L’étude évoque une augmentation du nombre de résolutions du Conseil de sécurité des Nations unies à propos du crime organisé. Entre la période comprise entre 2012 et 2017, plus de 60% des résolutions concernaient les organisations criminelles, un chiffre presque deux fois plus élevé si on le compare au nombre de résolutions portant sur des questions de terrorisme. Ainsi, bien que le terrorisme soit considéré comme l’une des principales menaces à la sécurité mondiale, pour ne pas dire la principale, le crime organisé a un plus fort impact. Pour prendre un exemple quantitatif, en 2015 il y a eu 328 morts associés au terrorisme, alors que les activités criminelles en ont causé 256 500.
Le document établit par ailleurs que certains conflits sont liés à une pratique criminelle bien déterminée, comme c’est le cas en Somalie avec la piraterie ou en Lybie avec le trafic d’être humains et de migrants mais, dans la plupart des conflits, on trouve des dynamiques de plusieurs activités criminelles, comme en Afghanistan, au Soudan et au Soudan du Sud ou encore dans le Sahel, au Mali, en République démocratique du Congo, etc.

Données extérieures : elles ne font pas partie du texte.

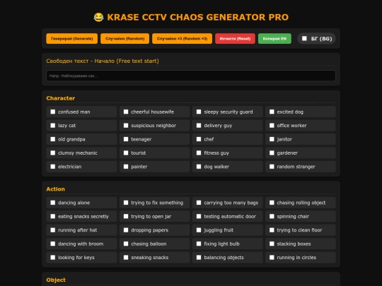Click the red Изчисти (Reset) button

coord(235,39)
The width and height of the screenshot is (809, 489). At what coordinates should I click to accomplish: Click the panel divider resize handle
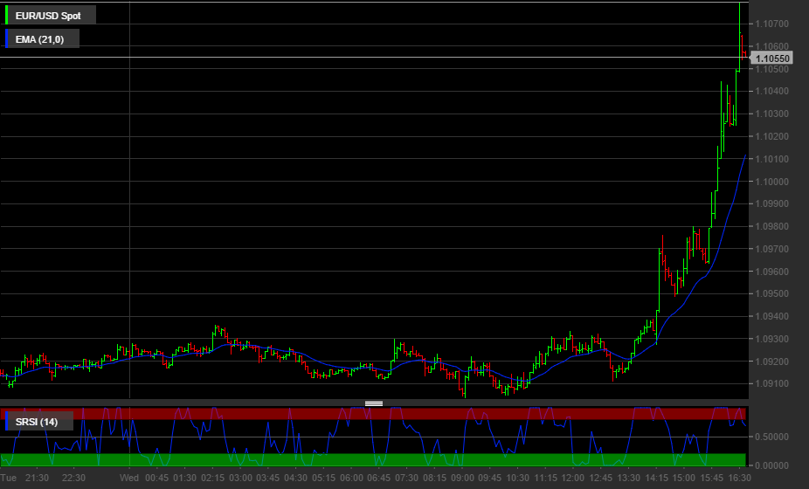click(374, 403)
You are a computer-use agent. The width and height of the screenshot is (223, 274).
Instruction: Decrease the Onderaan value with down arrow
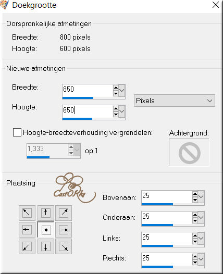(195, 220)
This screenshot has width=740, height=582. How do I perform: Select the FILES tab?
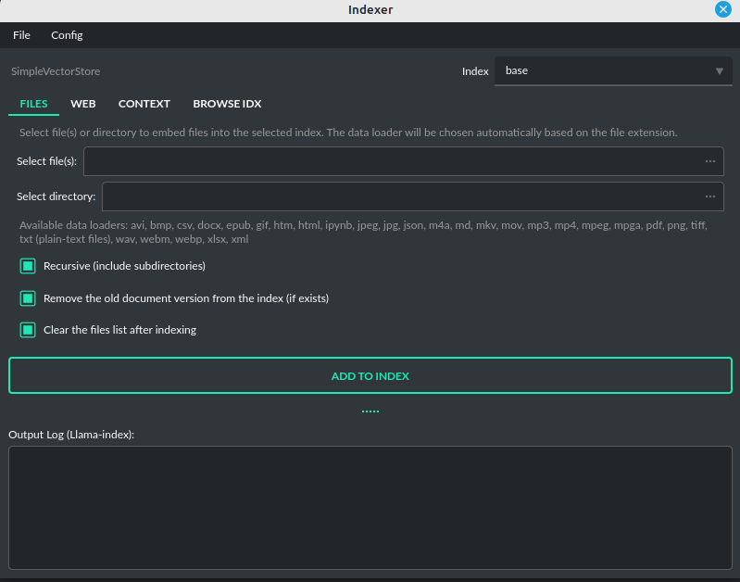[33, 104]
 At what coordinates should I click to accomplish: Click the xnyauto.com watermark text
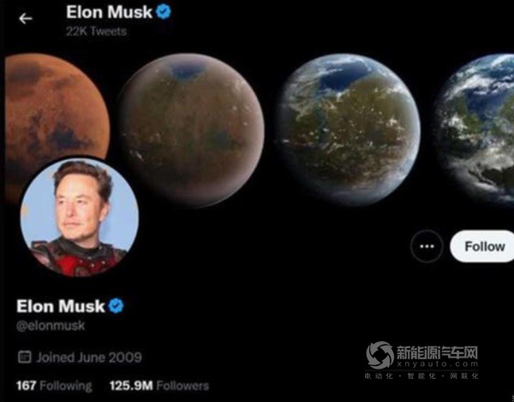(x=437, y=364)
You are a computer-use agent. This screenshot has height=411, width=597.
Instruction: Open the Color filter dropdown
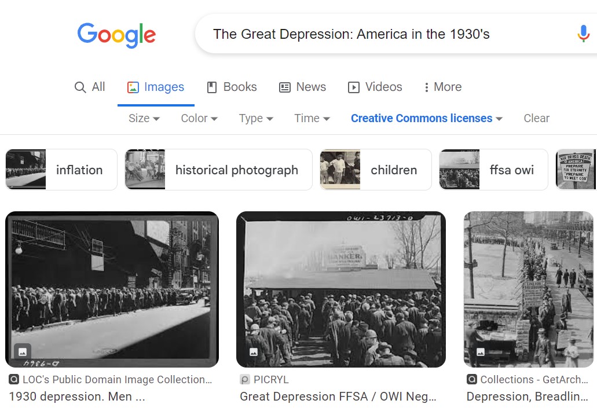[x=199, y=118]
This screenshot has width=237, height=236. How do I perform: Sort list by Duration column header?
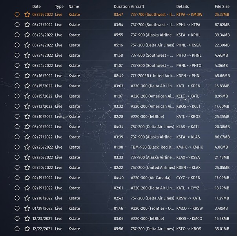tap(121, 7)
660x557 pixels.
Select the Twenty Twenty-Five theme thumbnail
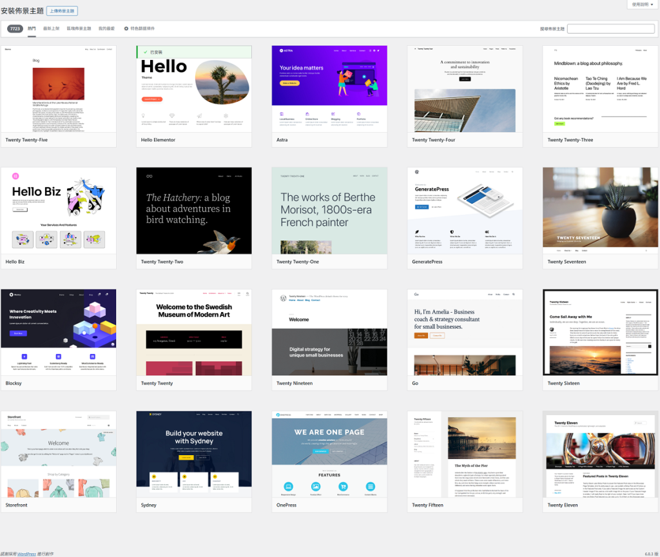tap(59, 89)
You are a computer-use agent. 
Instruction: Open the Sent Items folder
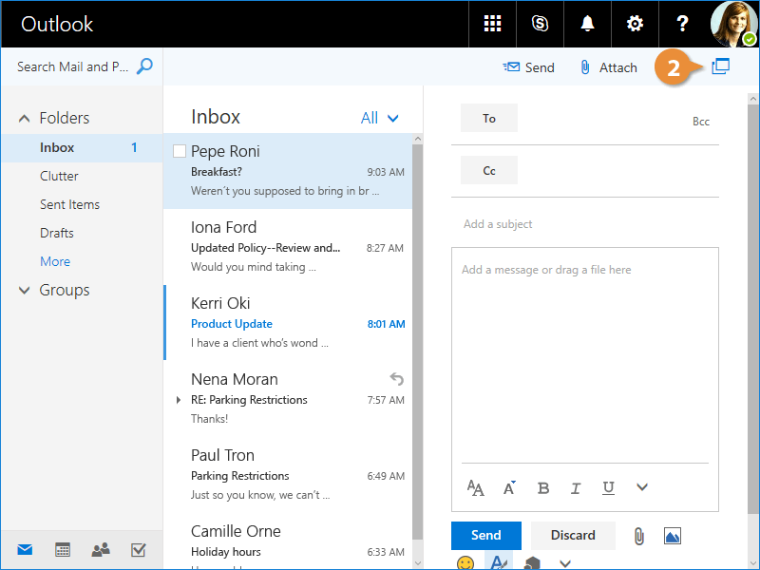[x=69, y=204]
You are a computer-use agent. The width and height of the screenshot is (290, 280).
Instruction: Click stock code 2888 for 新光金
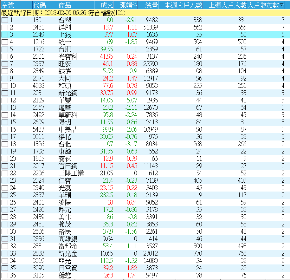coord(39,253)
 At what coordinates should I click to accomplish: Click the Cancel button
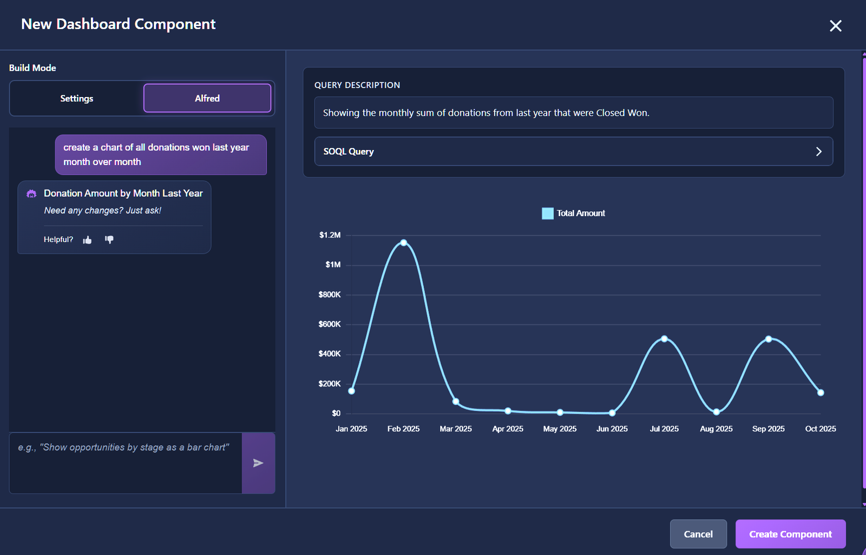tap(698, 534)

Ce qui est clair, c’est que le crime organisé (trafic d’armes, de drogues, kidnappings, criminalité financière, trafic d’êtres humains et de faune sauvage) est devenu une composante extrêmement importante de tous les conflits actuels et la violence émanant de ces activités illégales est liée en grande partie à la confrontation pour le contrôle des principaux réservoirs de ressources et des routes empruntées par les trafics les plus juteux.
Les dynamiques de ces activités sont différentes dans chaque contexte mais, en règle générale, l’absence d’institutions efficaces favorise le développement d’entreprises criminelles en tant qu’activités économiques clé. Par ailleurs, ces activités se diversifient de plus en plus.
Les premières étapes que propose le rapport pour réduire l’éventualité que les opérations de paix ne contribuent à l’apparition d’activités criminelles sont :
- Augmentation de la dotation en ressources des services chargés d’analyser les marchés criminels et les liens de ces derniers avec les conflits armés.
- Analyse de la position économique, politique et sociale des acteurs qui contrôlent les ressources naturelles et les routes de trafic, et de leurs motivations financières.
- Analyse des dynamiques de ces marchés.
- Prise de contrôle de points stratégiques clé tels que les réservoirs de ressources naturelles de la République démocratique du Congo, les mines d’or de la République centrafricaine et les ports sur les côtes de la Lybie.
- Établissement d’un mécanisme des Nations unies comparable à la Stratégie antiterroriste mondiale des Nations unies pour lutter contre le crime organisé.